Open enrollment season for healthcare is essentially on us. For some employers, it’s already underway. For exchange-based policies, it starts in just over two weeks on November 1st. The news appears to be better this year with exchange-based policies expected to essentially be flat in cost. While that’s a big step in the right direction, it still dramatically papers over the bigger affordability issues with healthcare. I’ve demonstrated that the current health insurance first model for healthcare drives up costs because it masks the real costs of care preventing us from being good consumers of healthcare. This also removes market forces creating greater competition and driving down prices. Recently, I used a study from JAMA to illustrate the amount of money we waste on healthcare due to inefficiencies in the system. It amounts to 25% or $2,684 annually. That’s a lot of money wasted per year. But that doesn’t tell the whole story either.
While working on that story and pulling in additional research and applying it to the new information from JAMA, I uncovered how much money we’re spending on health insurance relative to actual healthcare. 68% of the money goes to health insurance while only 32% goes to healthcare. In other words, $7,276 are sent to insurance companies and just $3,424 for healthcare.

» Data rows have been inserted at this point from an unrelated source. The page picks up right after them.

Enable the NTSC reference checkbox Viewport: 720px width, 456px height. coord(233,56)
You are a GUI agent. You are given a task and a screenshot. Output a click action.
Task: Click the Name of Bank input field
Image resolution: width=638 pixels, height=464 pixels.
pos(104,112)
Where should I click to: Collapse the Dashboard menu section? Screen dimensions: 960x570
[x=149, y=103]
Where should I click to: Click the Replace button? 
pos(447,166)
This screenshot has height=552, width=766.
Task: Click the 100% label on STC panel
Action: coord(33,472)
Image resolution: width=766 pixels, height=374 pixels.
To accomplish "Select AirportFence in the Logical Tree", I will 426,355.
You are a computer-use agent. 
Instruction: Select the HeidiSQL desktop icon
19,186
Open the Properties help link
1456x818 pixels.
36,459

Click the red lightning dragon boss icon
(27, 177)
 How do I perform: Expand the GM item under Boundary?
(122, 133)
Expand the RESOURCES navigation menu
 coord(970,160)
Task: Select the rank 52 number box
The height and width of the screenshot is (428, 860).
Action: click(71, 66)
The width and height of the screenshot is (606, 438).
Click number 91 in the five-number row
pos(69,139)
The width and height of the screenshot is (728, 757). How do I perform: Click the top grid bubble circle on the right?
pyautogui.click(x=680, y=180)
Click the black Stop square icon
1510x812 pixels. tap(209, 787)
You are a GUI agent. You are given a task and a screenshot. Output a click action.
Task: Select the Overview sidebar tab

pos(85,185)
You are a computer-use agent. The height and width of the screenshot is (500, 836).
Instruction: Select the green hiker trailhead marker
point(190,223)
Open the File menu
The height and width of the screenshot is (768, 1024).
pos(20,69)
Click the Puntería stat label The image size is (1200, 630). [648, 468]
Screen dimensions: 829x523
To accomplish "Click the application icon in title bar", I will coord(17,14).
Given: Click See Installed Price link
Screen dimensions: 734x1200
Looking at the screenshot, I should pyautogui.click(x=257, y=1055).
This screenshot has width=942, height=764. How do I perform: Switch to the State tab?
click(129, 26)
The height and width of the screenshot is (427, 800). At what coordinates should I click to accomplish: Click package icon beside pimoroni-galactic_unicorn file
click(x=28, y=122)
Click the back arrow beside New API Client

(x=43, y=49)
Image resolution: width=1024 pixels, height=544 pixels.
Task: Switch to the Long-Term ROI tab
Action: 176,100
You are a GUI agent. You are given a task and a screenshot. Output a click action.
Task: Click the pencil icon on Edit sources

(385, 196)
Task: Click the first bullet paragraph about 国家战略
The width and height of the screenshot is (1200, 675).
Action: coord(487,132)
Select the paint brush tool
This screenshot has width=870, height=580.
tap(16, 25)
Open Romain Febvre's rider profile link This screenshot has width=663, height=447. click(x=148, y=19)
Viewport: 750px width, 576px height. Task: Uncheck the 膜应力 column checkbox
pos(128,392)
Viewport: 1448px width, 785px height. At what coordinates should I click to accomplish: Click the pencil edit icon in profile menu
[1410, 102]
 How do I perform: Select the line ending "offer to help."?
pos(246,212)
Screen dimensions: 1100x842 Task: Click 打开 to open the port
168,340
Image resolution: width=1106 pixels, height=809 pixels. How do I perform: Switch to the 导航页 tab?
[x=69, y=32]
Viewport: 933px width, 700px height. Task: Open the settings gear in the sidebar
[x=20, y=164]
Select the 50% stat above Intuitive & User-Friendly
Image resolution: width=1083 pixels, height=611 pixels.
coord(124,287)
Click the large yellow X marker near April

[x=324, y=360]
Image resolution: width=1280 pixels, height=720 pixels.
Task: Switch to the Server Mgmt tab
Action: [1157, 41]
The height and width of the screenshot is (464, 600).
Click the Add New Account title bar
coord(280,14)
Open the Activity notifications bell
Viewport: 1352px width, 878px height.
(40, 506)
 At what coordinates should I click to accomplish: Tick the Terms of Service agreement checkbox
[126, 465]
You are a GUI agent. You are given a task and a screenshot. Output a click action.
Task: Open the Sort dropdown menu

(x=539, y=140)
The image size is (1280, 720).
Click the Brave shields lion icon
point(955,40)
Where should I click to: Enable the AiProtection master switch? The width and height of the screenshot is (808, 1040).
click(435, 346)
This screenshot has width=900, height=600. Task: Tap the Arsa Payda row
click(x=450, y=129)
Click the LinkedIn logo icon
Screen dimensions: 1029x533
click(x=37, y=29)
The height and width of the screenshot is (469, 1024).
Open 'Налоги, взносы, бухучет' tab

Yes, it’s true that the more important purpose of any insurance product is to guard against catastrophe circumstances. However, with averages like these, it’ll never come close to good value for most people over the long run. Especially since most healthcare needs occur late in life when Americans are already on Medicare. It’s clear we’d be far better off using health insurance for emergencies, like virtually all other forms of insurance. I have no doubt the average American would much rather have access to the near $7,300 they’re paying to simply maintain health insurance annually.